BANDA ACEH –KDN INDONESIA | Forum diskusi bertajuk “Potensi Migas di Era Energi Terbarukan., Bagaimana Aceh Beradaptasi?” yang digelar oleh Jurnalis Ekonomi Aceh (JEA) di Vesco Coffee, Banda Aceh, pada Selasa, 10 Desember 2024, menjadi ruang strategis membahas tantangan dan peluang sektor minyak dan gas (migas) di Aceh di tengah transisi ke energi terbarukan.
Diskusi ini menghadirkan empat narasumber kunci, Wakil Ketua II DPR Aceh Saifuddin Muhammad (Yahfud), Kepala Bidang Minyak dan Gas Bumi Dinas ESDM Aceh Dian Budi Dharma, Direktur Komersial PT PEMA Almer Hafis Sandy, serta Kepala Divisi Formalitas, Hubungan Eksternal, dan Sekuriti KKKS Radhi Darmansyah. Forum dipandu oleh Subur Dani sebagai moderator.
Wakil Ketua II DPR Aceh, Yahfud, menegaskan pentingnya optimalisasi pengelolaan sumber daya alam (SDA) Aceh demi kesejahteraan masyarakat. Menurutnya, Aceh memiliki potensi SDA yang besar, namun pengelolaannya belum maksimal.
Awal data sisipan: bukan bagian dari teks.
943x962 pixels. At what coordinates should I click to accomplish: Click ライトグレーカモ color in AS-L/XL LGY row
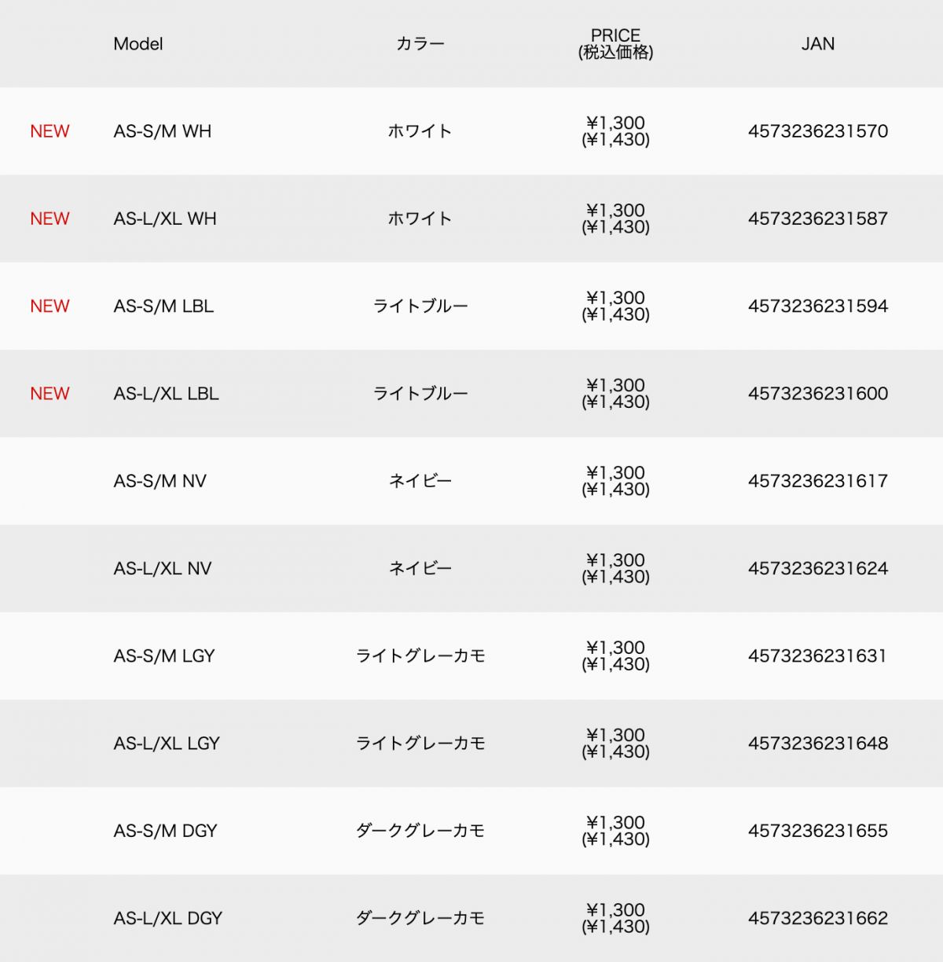click(420, 744)
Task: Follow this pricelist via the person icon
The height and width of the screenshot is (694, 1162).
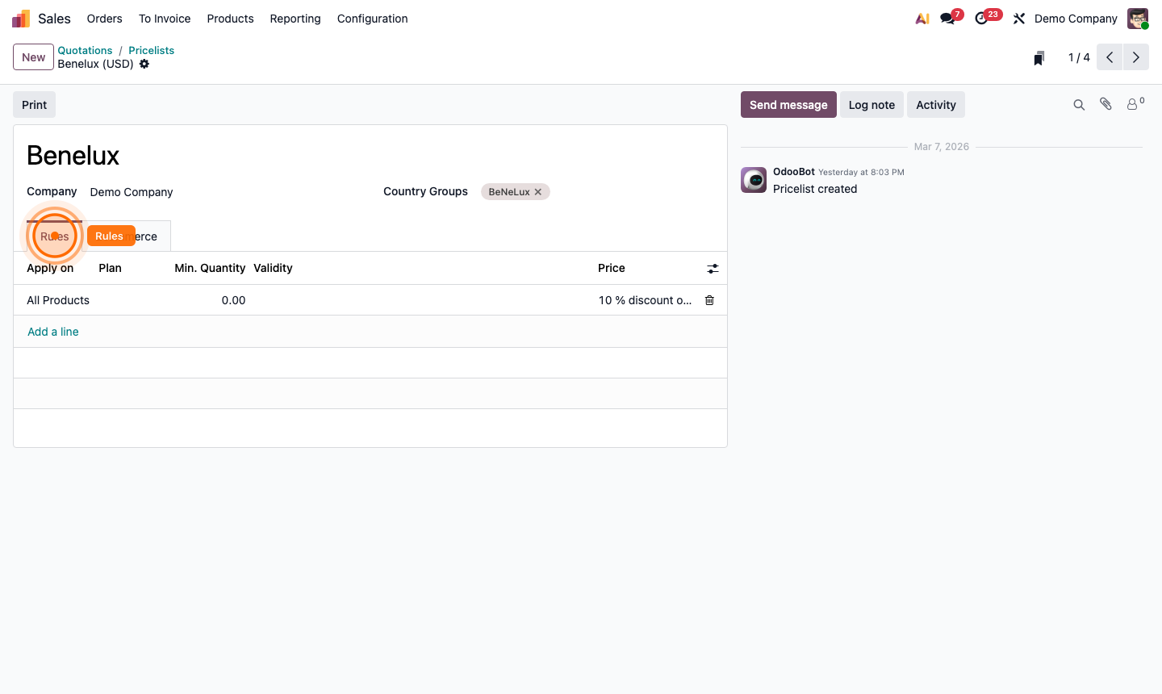Action: pyautogui.click(x=1132, y=104)
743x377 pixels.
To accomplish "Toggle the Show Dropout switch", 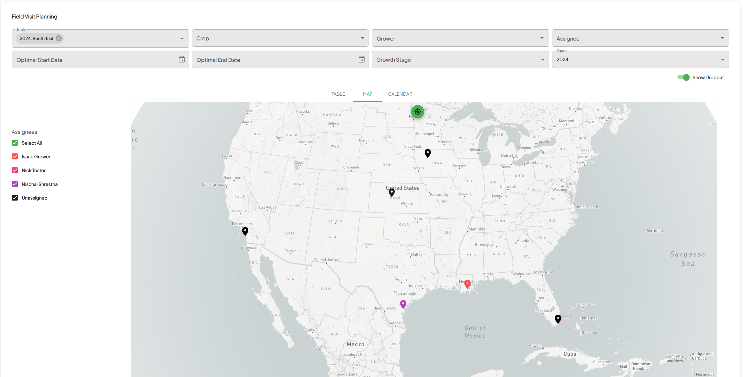I will [683, 77].
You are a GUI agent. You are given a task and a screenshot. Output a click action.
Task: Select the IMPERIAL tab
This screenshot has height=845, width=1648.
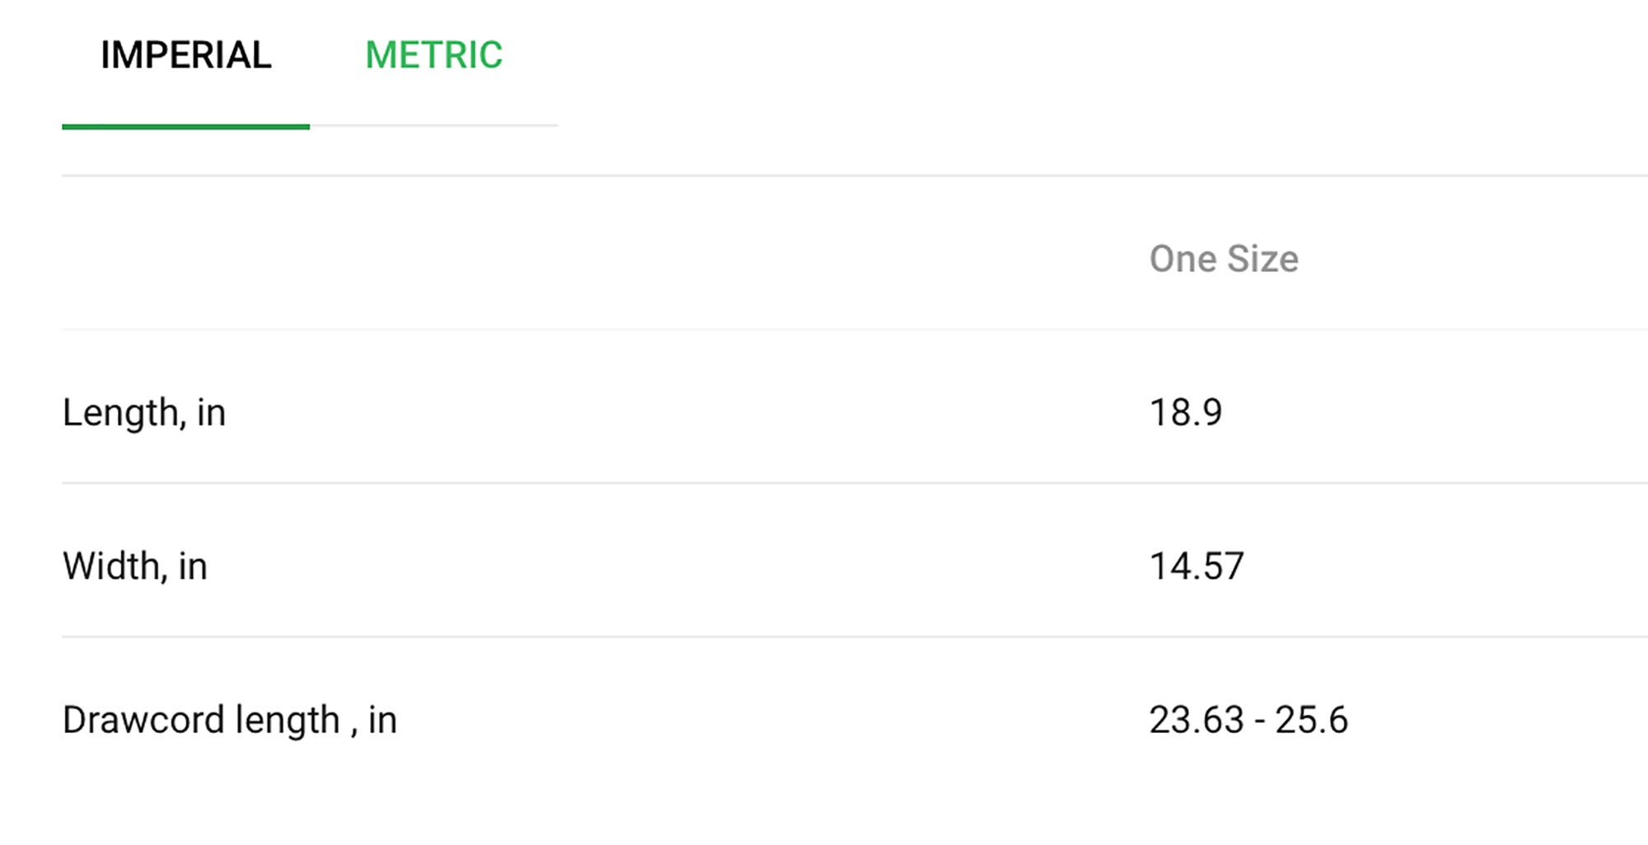[186, 55]
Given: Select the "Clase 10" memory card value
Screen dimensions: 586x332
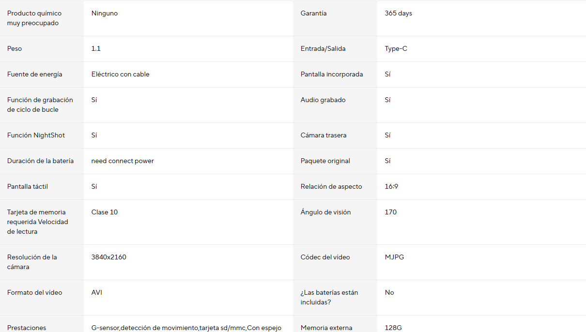Looking at the screenshot, I should (x=104, y=212).
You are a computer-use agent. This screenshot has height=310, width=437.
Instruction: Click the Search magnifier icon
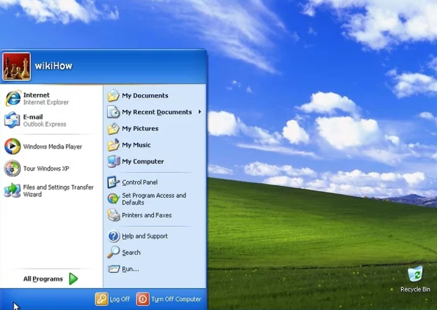[x=114, y=253]
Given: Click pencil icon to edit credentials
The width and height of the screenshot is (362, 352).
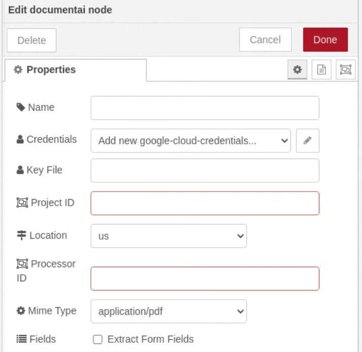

“Aceh sering terjebak pada persoalan kecil, sementara isu strategis seperti pelanggaran hak masyarakat atas hasil alam sering terabaikan. Sinergi antar pihak sangat diperlukan untuk memastikan hak masyarakat terpenuhi,” ujar Yahfud, sembari menekankan komitmen DPRA dalam memperjuangkan regulasi yang mendukung pengelolaan SDA secara adil.
Dian Budi Dharma mengungkapkan bahwa Aceh telah ditetapkan sebagai pusat hilirisasi gas bumi oleh pemerintah pusat. Program ini diharapkan mampu memberikan nilai tambah ekonomi hingga enam kali lipat dibandingkan hanya mengandalkan dana bagi hasil.
“Hilirisasi akan menciptakan lapangan kerja bagi sekitar 15 ribu tenaga kerja lokal dan mendukung bauran energi nasional,” jelasnya.
Dian juga menyebutkan potensi Aceh dalam mengembangkan industri gas dan produk turunannya seperti amonium nitrat.
Sementara, Almer Hafis Sandy, Direktur Komersial PT PEMA, menyoroti tantangan pengelolaan migas di Aceh, termasuk pembebasan lahan dan kebutuhan modal investasi yang besar.
Meski begitu, PT PEMA tetap berkomitmen mengoptimalkan potensi blok-blok migas untuk ekonomi lokal dan diversifikasi usaha ke sektor energi terbarukan seperti panas bumi.
“Kami fokus pada tenaga kerja lokal dan mengintegrasikan sektor migas dengan energi terbarukan untuk keberlanjutan,” katanya.
Disisi lain, Radhi Darmansyah menambahkan bahwa optimalisasi gas bumi Aceh harus diarahkan pada peningkatan kemandirian energi dan ekonomi lokal.
Ia juga mengapresiasi investasi global seperti ExxonMobil dan Mubadala, yang membawa temuan besar cadangan gas hingga 9 miliar meter kubik di wilayah Andaman.
Dalam sambutannya, Sekretaris Jenderal JEA Muhammad Fahmi menekankan pentingnya pengelolaan migas secara transparan dan inklusif untuk kemaslahatan masyarakat Aceh.
“Migas bukan hanya soal sumber daya, tetapi bagaimana mengelolanya dengan bijak. JEA akan terus mendorong diskusi strategis seperti ini untuk menciptakan sinergi antara pemerintah, akademisi, media, dan masyarakat,” ujar Fahmi.
Sebagai organisasi yang fokus pada isu ekonomi, JEA berharap diskusi ini menjadi langkah awal menuju pengelolaan migas yang lebih optimal, berkelanjutan, dan bermanfaat luas bagi masyarakat Aceh.